McGovern turned his barstool toward me. He leaned his large head closer and looked me right in the eyes.

“Say again?” he said.

It was sad really. On the other hand, what the hell difference did it really make? Most of the people in the world drank a lot less than McGovern and their sense of hearing was far superior, yet they went through life never really understanding, never really listening to anybody anyway. McGovern, I thought, was like a big, autistic child. He’d never grown up; he’d just gotten older. If you had a few pints of Guinness and thought about it for a while, it was kind of admirable.

“Remember the first time we met?” said McGovern.

“Yeah,” I said. “Didn’t Piers Akerman introduce us?”

“That’s right.” McGovern laughed with his big Irish laugh. “In the closet of your suite during that wild party at the Essex House.”

“We’re the only two men in New York who ever went
into
the closet,” I said.

It was amazing, I thought. McGovern had maintained an entire snatch of conversation without losing the thread and without saying “Say again?” Maybe he was some kind of meditational guru who’d trained himself only to hear things in which he was interested. Maybe he was in touch with some form of high spirituality like a dog or cat who could detect the essence and the meaning of things without needing to hear the words. Maybe he was akin to George Bernard Shaw, a fellow Irishman, who reportedly had such native sensitivity that he could review a play without even having to see it.

“Maybe you
are
a genius,” I said.

“I’m drowning in sarcasm,” said McGovern.
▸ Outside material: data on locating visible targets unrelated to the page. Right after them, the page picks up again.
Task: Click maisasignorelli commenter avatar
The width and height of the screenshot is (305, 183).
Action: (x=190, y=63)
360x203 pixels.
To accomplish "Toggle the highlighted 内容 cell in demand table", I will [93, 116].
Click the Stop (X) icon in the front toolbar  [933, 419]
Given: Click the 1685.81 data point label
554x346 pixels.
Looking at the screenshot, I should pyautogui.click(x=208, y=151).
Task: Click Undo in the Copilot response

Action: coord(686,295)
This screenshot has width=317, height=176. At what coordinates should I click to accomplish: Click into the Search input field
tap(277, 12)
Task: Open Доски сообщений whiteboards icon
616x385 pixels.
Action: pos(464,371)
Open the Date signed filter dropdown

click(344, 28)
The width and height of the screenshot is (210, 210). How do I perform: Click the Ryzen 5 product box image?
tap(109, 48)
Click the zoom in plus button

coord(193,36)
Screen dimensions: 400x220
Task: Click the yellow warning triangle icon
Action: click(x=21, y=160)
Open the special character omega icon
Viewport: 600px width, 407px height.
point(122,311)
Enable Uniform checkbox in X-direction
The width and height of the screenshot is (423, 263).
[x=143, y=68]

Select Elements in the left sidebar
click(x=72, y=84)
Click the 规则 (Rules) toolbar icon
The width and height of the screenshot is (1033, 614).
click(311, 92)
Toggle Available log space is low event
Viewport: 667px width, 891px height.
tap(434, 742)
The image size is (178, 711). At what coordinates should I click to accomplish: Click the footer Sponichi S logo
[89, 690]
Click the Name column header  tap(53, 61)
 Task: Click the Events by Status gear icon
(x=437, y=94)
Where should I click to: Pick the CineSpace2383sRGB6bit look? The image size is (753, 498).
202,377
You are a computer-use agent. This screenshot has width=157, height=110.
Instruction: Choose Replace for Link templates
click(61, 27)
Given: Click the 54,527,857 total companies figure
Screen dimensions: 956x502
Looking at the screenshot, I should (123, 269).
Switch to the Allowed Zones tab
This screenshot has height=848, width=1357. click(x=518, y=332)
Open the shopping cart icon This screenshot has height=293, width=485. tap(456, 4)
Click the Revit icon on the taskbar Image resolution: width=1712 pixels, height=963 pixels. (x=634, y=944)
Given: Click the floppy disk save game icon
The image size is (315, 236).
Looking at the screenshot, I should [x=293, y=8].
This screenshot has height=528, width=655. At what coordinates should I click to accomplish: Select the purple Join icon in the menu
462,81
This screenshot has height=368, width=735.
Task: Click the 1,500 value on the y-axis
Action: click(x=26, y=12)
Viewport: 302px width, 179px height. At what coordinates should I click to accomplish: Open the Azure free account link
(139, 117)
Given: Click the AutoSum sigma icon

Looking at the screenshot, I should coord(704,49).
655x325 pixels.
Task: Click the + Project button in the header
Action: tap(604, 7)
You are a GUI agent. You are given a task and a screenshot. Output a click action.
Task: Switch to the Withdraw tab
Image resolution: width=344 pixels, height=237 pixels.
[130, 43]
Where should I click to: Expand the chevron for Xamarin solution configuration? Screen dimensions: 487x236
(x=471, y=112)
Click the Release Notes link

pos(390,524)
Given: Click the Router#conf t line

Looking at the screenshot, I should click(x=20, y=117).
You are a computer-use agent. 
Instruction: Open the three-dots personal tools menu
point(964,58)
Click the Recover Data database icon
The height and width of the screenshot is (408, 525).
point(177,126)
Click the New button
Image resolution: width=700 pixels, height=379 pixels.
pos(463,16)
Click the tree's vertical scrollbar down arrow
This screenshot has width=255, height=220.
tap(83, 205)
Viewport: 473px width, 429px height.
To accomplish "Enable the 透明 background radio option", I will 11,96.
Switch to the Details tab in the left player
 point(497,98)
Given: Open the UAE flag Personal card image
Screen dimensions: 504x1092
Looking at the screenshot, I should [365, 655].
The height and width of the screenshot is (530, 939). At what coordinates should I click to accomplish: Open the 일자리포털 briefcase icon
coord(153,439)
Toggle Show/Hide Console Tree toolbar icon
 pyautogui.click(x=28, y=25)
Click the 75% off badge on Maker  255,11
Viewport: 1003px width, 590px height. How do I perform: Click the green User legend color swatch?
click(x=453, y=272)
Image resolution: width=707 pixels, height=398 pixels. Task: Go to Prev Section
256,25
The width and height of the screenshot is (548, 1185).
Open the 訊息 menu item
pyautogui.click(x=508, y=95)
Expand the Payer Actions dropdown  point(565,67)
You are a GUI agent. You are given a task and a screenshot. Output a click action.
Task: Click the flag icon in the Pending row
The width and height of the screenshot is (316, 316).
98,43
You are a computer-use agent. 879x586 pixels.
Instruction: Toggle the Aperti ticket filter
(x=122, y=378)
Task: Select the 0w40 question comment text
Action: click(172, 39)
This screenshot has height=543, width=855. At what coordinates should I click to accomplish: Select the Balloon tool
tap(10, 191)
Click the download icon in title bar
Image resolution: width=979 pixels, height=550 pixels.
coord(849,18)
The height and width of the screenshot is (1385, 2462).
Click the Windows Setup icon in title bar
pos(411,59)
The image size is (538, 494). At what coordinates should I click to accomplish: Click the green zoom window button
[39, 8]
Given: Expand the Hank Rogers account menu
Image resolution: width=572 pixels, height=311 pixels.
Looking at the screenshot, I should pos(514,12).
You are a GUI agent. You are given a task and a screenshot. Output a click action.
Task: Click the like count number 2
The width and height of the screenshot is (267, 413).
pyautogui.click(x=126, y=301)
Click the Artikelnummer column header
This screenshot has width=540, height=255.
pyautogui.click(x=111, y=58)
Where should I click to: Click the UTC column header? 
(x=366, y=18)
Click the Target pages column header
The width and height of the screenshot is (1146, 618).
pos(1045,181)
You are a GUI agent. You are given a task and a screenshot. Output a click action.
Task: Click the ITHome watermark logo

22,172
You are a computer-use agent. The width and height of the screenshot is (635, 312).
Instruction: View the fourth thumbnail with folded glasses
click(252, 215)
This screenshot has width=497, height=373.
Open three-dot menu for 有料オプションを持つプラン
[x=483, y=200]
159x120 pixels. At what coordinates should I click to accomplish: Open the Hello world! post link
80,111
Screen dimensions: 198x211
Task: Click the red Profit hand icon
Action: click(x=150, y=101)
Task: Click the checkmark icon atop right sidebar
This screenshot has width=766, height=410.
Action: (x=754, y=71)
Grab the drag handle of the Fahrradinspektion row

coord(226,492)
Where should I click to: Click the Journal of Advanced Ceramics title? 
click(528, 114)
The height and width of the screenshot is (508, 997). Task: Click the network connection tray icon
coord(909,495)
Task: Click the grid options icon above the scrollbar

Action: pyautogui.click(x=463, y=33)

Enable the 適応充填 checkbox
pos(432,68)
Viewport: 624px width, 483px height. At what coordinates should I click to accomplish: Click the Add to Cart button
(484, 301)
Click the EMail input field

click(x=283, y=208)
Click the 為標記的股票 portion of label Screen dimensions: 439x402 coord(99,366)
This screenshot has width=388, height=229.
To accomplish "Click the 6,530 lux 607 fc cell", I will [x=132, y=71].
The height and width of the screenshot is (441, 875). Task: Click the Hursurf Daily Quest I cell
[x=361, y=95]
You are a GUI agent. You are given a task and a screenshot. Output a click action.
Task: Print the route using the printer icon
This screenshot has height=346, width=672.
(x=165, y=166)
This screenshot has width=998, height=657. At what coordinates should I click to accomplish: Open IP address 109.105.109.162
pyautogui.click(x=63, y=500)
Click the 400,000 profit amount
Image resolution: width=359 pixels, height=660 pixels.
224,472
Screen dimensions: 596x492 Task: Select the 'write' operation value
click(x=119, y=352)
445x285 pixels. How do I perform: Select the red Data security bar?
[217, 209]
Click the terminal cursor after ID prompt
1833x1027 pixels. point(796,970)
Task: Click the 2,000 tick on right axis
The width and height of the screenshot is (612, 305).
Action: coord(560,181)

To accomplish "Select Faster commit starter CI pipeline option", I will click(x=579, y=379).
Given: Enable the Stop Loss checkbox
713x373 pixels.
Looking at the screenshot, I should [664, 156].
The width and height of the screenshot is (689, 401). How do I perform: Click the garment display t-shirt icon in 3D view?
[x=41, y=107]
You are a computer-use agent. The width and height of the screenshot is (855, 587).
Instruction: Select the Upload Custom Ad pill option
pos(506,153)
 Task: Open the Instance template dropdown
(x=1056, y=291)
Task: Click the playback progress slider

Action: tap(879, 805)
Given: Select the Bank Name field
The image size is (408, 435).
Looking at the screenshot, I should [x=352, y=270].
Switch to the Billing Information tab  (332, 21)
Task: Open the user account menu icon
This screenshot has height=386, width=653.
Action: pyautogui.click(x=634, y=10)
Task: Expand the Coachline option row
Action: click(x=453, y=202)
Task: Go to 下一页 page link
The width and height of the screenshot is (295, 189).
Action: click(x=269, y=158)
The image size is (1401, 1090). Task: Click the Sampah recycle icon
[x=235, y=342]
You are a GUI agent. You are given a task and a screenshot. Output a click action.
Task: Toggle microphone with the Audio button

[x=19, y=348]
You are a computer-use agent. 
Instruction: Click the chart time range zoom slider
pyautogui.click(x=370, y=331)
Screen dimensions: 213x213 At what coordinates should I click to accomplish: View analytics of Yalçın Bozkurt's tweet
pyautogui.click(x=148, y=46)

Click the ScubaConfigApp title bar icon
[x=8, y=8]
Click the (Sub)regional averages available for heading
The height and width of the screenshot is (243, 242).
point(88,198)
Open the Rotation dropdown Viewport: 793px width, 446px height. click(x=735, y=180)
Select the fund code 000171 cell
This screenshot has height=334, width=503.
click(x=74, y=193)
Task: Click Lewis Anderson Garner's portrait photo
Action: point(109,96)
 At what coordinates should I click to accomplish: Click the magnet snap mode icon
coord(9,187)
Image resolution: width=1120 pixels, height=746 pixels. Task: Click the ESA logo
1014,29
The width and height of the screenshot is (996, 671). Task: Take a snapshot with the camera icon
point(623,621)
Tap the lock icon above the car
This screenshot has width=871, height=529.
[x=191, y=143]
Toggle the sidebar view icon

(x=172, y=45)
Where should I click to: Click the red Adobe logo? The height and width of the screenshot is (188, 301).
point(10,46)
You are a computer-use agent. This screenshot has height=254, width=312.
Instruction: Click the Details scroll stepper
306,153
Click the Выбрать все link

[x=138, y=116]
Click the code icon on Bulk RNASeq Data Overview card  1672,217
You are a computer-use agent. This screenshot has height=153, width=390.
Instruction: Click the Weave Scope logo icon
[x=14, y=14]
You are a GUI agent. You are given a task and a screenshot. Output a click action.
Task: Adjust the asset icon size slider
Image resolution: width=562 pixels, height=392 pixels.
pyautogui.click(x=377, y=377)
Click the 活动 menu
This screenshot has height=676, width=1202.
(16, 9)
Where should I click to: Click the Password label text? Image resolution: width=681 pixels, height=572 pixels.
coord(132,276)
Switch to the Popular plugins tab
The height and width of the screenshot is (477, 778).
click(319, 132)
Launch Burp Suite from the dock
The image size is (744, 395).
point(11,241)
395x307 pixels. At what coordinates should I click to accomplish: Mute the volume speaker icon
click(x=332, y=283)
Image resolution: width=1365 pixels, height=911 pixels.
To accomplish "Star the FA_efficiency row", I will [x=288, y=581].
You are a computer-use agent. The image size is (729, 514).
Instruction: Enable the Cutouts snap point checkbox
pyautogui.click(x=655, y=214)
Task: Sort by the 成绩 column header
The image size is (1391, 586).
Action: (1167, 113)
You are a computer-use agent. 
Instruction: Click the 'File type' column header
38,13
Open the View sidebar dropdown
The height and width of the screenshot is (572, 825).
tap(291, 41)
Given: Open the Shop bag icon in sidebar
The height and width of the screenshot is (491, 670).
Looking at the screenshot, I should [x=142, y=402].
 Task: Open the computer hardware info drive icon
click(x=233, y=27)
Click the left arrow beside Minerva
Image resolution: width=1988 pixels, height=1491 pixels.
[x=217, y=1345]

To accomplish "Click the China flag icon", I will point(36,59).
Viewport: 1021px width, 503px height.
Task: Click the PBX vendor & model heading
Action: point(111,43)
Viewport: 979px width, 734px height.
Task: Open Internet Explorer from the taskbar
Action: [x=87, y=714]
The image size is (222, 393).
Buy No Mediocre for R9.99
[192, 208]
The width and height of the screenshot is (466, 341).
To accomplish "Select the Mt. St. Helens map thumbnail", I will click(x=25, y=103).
“No, I’m serious. You have the uncanny, childlike ability to hear when you want to hear and not hear when you don’t want to hear.”

“What?” said McGovern. “Say again?”

“I’m not going to say
anything
again!” I said very loudly.

“I heard you!” shouted McGovern angrily. “You don’t have to shout! You don’t have to make a scene! Life knows you better than you know yourself!”

It was at this point that I began feeling decidedly strange. I’d been experiencing some chills in the past few days and now they seemed to be coming home for their class reunion. I was not only literally contorting with the shaking chills, but I also seemed to be breathing rapidly and sweating profusely. Suddenly the whole place seemed hot as hell.

“God,” I said. “I feel like I’m burning up with fever.”

“Say again?” said McGovern, signaling the bartender for another round, totally oblivious to my condition.

“…burning…up…with…
fever,
” I managed to stammer.

“What?” said McGovern. “Let’s get some
beaver?

I must have passed out because when I came to again, the Corner Bistro was gone, the whole world was bathed in a sickly envelope of white, and I thought I was dead. It would require six more weeks for me to wish I were.